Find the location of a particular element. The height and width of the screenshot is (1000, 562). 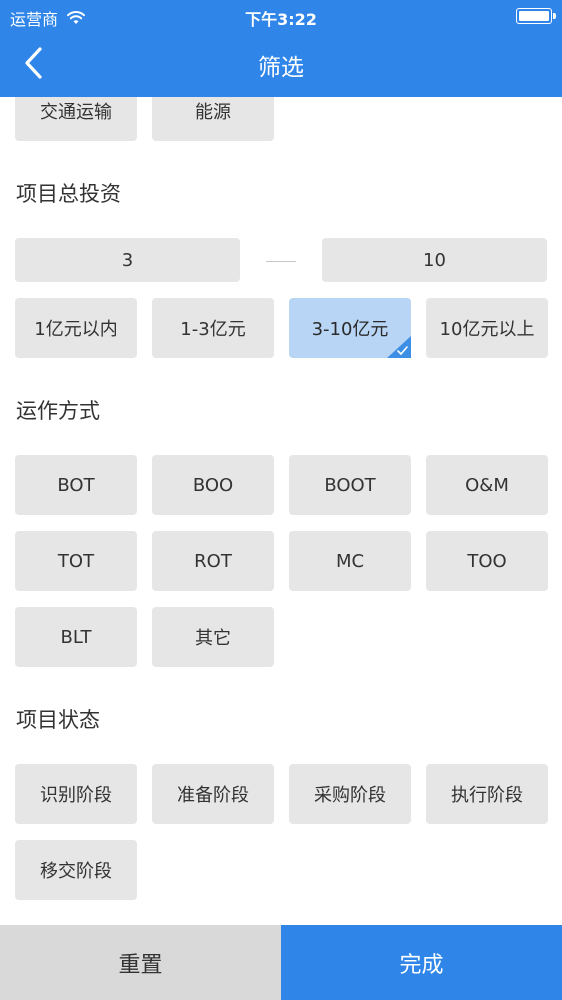

operation-option: BOT is located at coordinates (76, 485).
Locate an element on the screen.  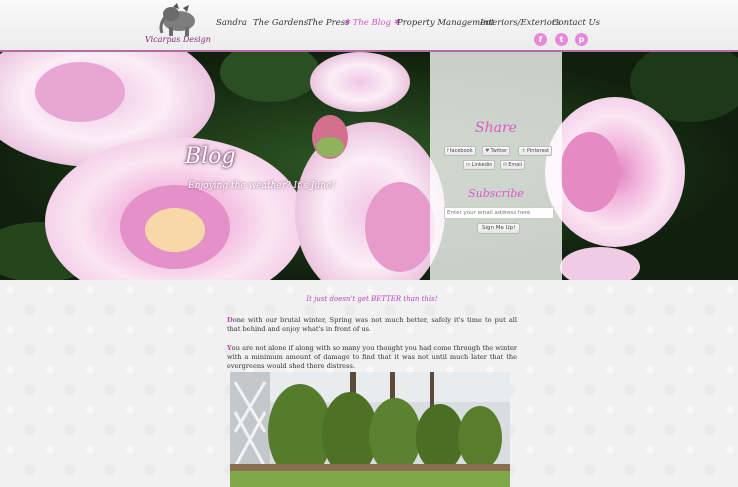
nav-item-label: The Blog is located at coordinates (372, 23).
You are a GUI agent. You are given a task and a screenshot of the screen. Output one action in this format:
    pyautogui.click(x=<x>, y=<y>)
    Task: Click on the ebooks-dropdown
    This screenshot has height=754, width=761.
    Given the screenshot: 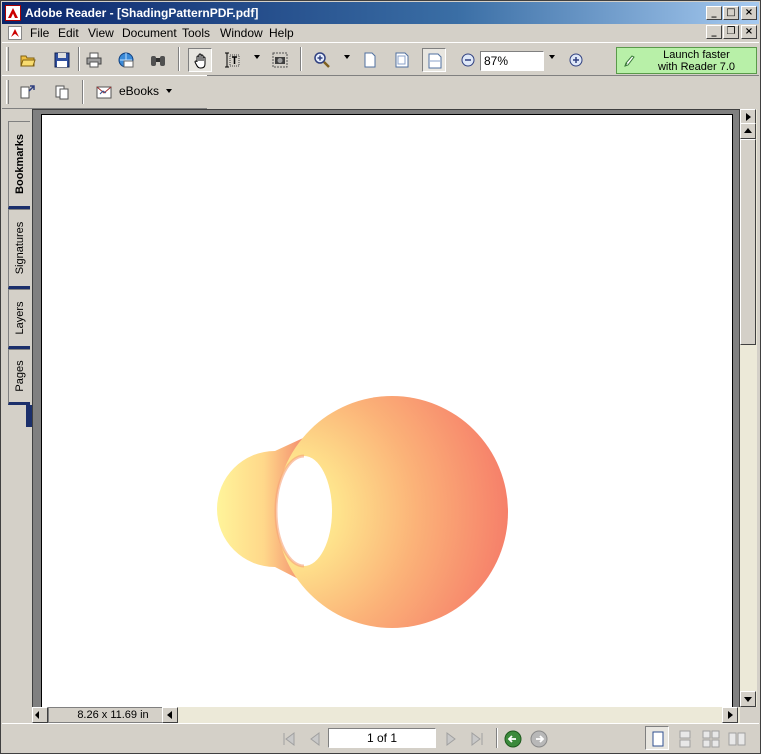 What is the action you would take?
    pyautogui.click(x=169, y=91)
    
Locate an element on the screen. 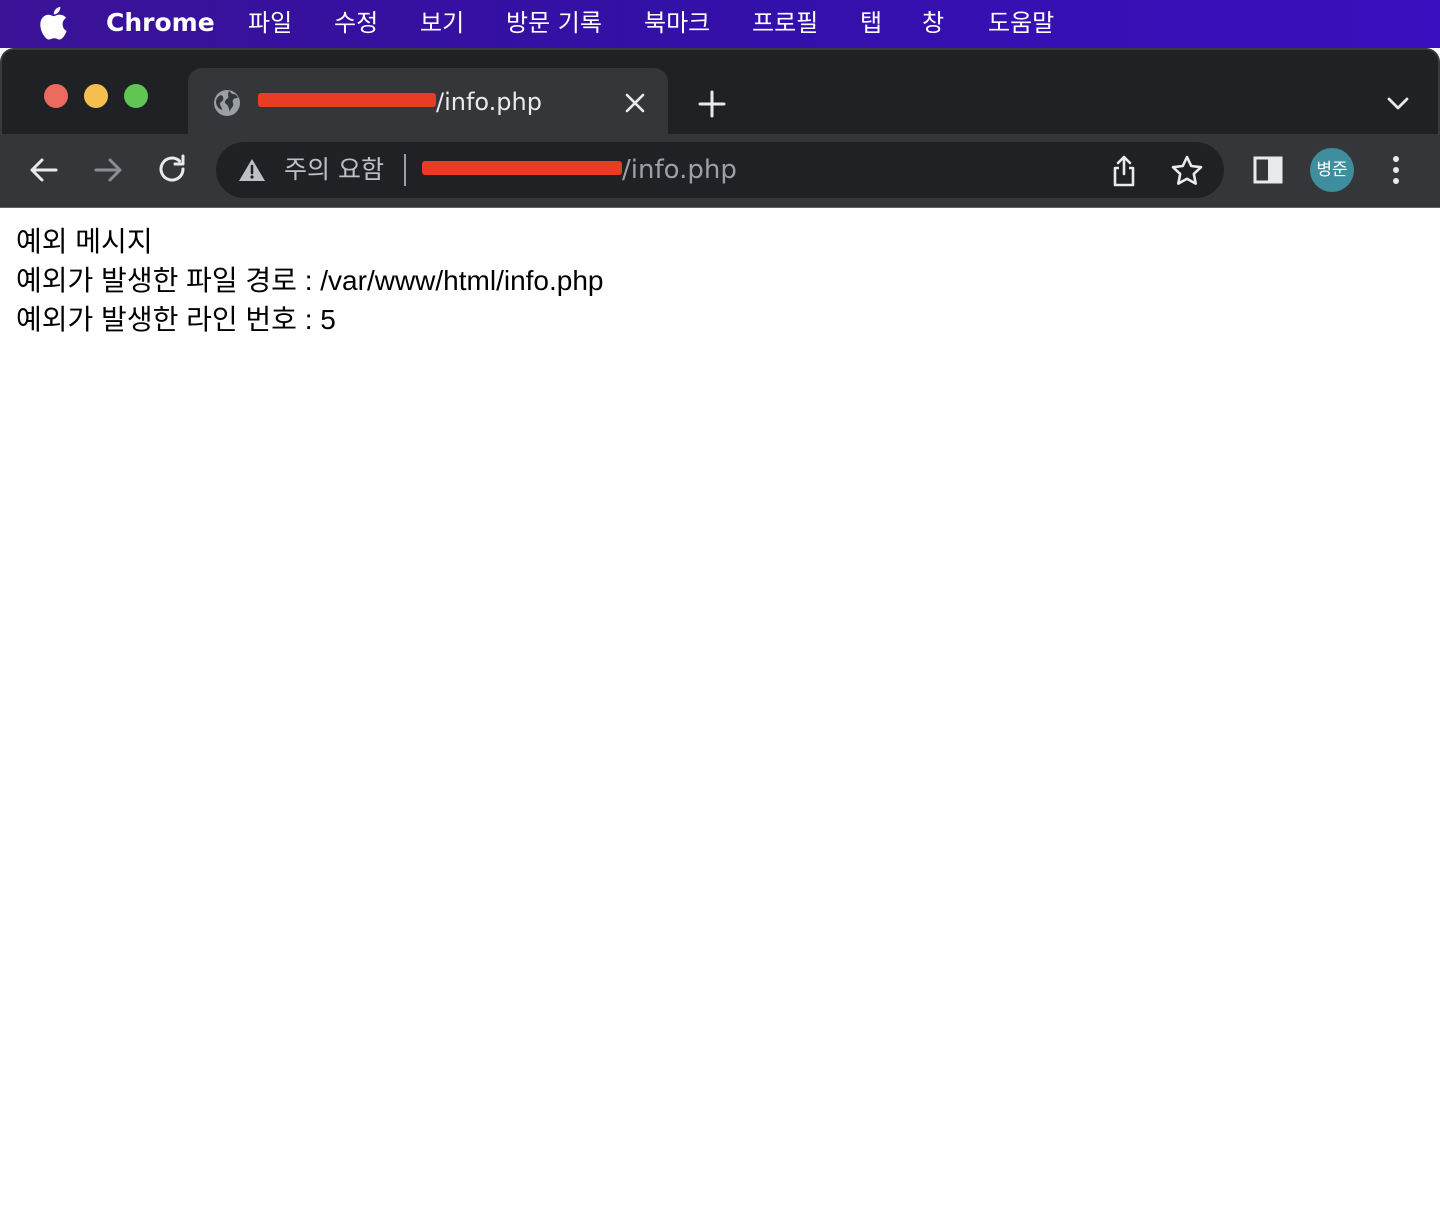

******

[PROBLEM DETAILS] Echo everything from the first of the rows above down to the line with "nav-item-label: The Blog", word for word, with both ends included. Leave the pictures out of your answer.

[TASK RESPONSE]
Find the location of a particular element. The height and width of the screenshot is (1000, 562). 

operation-option: BOT is located at coordinates (76, 485).
Locate an element on the screen.  
nav-item-label: The Blog is located at coordinates (372, 23).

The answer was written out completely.